In the full light of morning, she put on her one girl dress, had coffee with Sarah and Bill (who, as predicted, kept saying that Mr. Rossi’s “passing” was for the best), and headed over into Ridgely to make arrangements with Tucker Funeral Home. The director, Vernon Tucker, greeted them in the parking lot, as though he’d been waiting there. He wore a too-short pale gray suit and a thickly knotted, oily-looking tie that reached only to about the middle of his belly. He was friendly enough, though, donning the narrow glasses he wore on a cord around his neck to read their nam
es and Mr. Rossi’s name off a page in his notebook, taking care with pronunciation, his jacket puckered around his elbows. He drew them into his office, offered them a green vinyl couch as he sat behind his desk.
“Now, according to this, the deceased has no family per se, so you have been appointed to oversee the disposition.
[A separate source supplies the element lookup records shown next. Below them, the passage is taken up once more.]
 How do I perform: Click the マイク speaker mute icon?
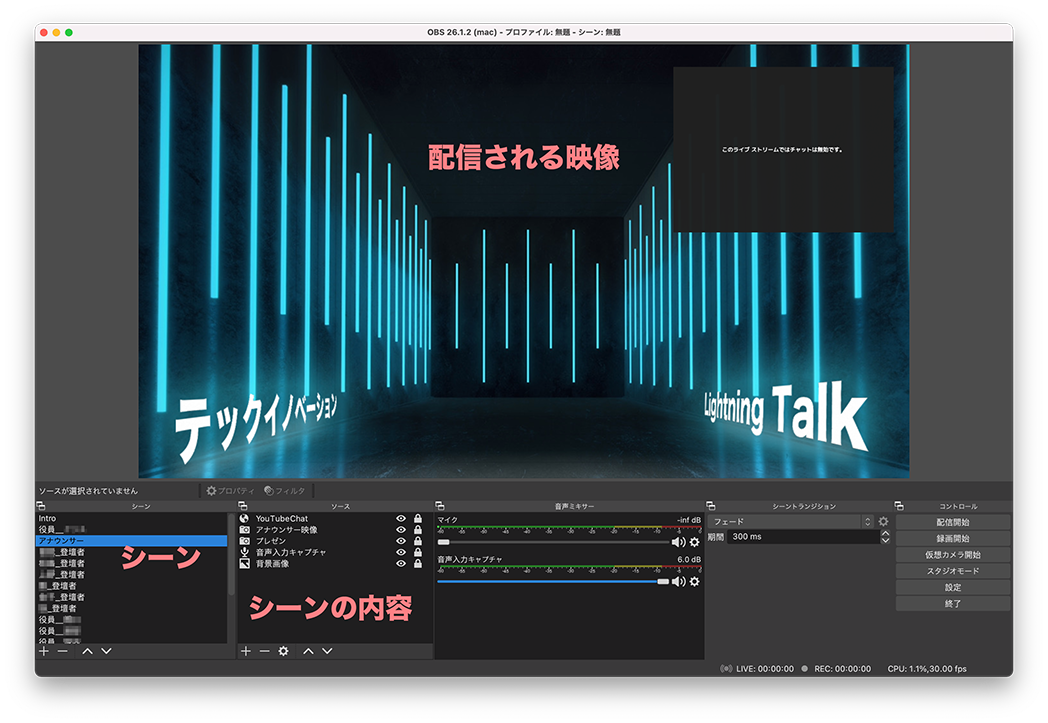[x=678, y=542]
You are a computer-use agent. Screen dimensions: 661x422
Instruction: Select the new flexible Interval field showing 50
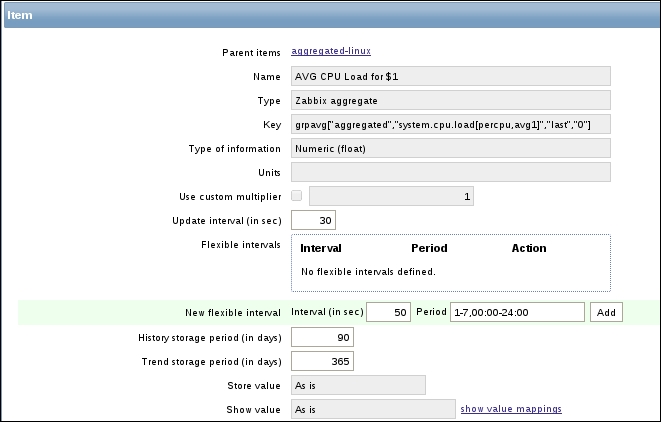coord(388,313)
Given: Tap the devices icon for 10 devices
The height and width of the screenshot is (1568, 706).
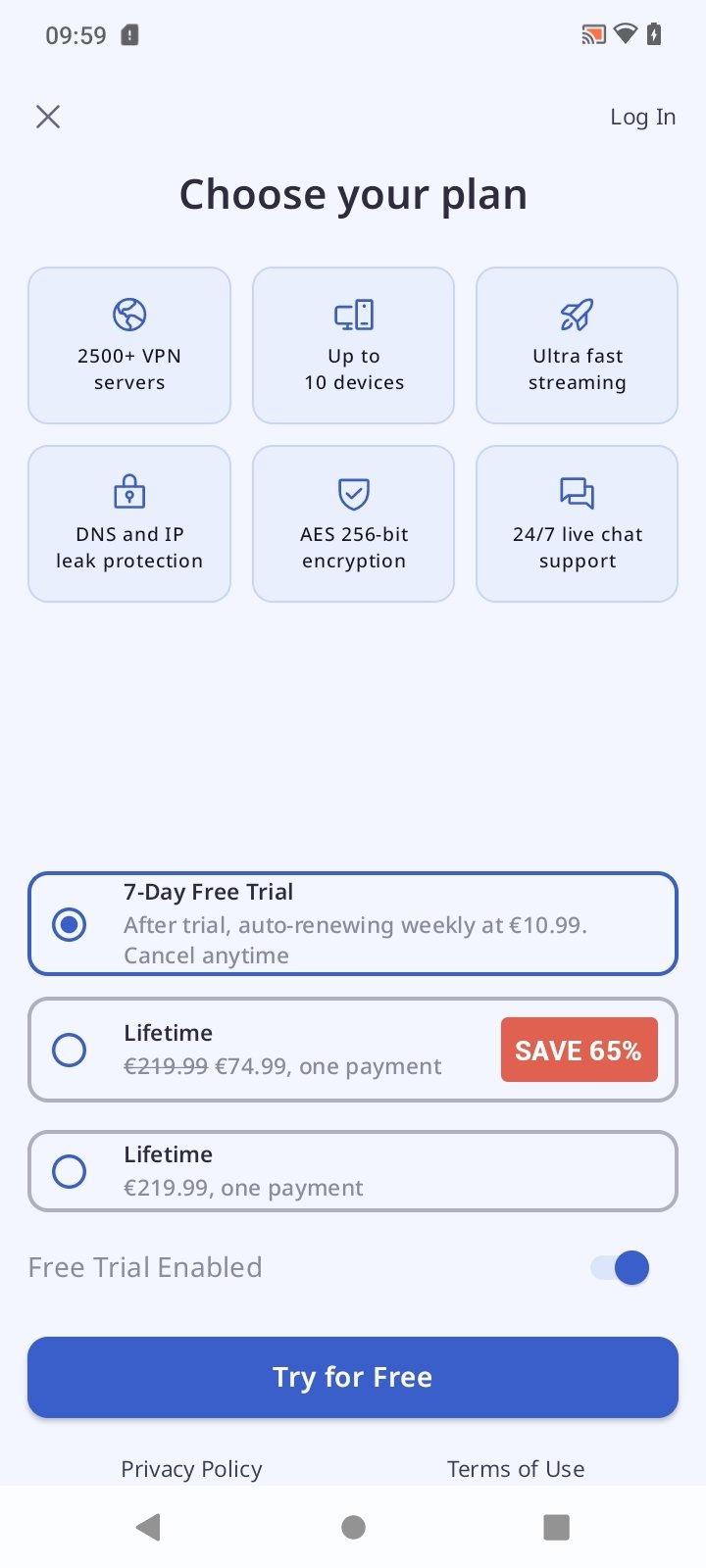Looking at the screenshot, I should (x=354, y=315).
Am I correct in that?” He looked at them over his glasses. The shelf behind him held the photographs of all the peewee football teams he’d sponsored.
“Is that legal?” Sarah asked.
“Yes, that’s correct,” Alison said. Typical Sarah, looking for a loophole.
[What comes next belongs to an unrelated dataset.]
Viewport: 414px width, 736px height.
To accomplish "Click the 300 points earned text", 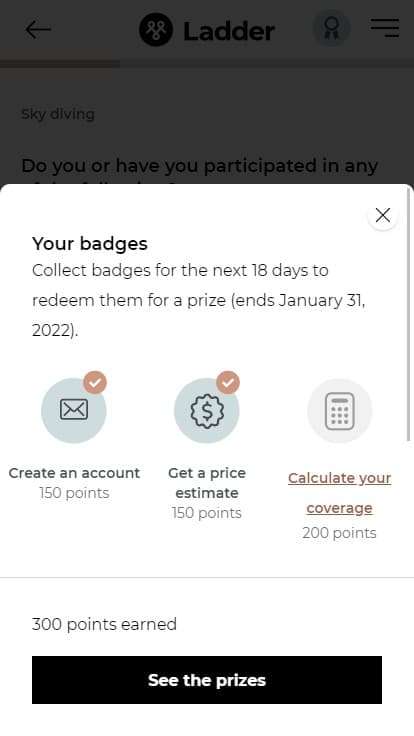I will (104, 624).
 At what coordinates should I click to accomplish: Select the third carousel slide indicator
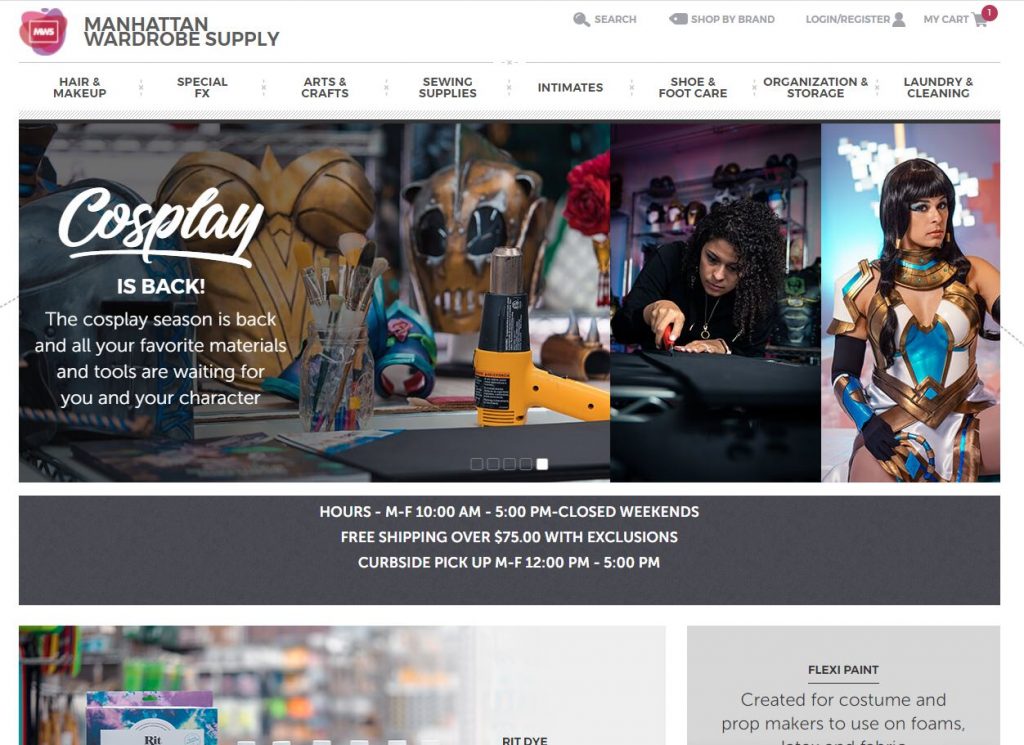509,464
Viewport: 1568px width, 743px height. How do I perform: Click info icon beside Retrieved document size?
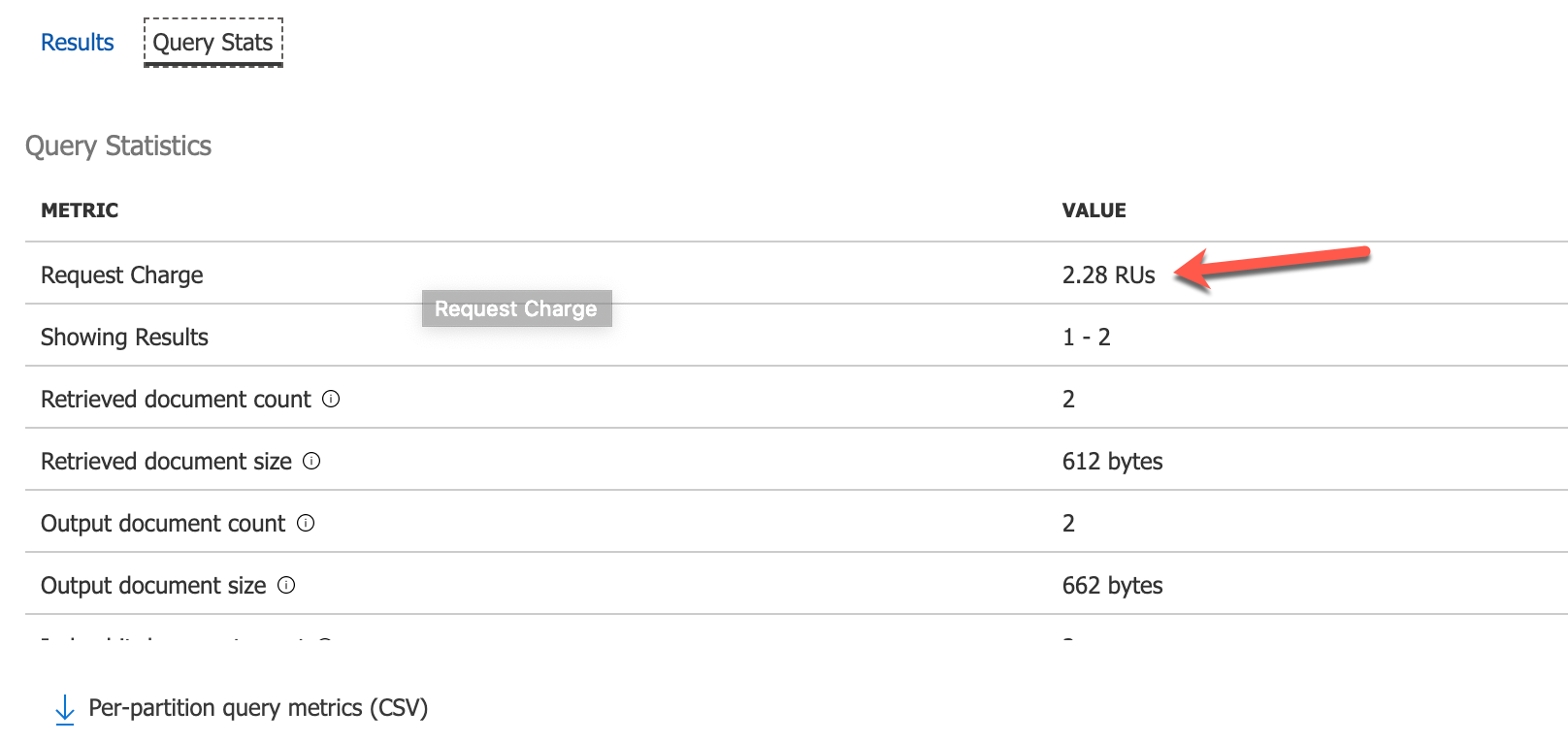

“Yes, ma’am,” Vernon Tucker said, “the deceased did a pre-arrangement with us back in 1985, and recently amended it to add your names as executors.”
“Would you mind calling him ‘Mr. Rossi’ instead of ‘the deceased’?” Alison said. Something about the word made him sound like some species, as though death imparted only a generic title.
“Nineteen eighty-five?” Sarah said. “Talk about planning ahead.”
“Yes, ma’am.” Vernon shuffled his notes. “You can take advantage of the calendar and lock in your arrangements at today’s prices, then sit back and laugh at inflation.”
“I’m not sure inflation will be my first worry when I’m dead,” Alison said. The whole place was starting to give her the creeps, not for its aura of death, but for its aura of used-car lot.
Mr. Tucker gave a gentle, practiced laugh. “Now then, the de—Mr. Rossi arranged for a cremation, no funeral service per se. He was a man of austere tastes.”
“Did you know he was a champion trivia player?” Alison said. “He used to win tournaments all the time.”
“How much is all this costing?” Sarah said.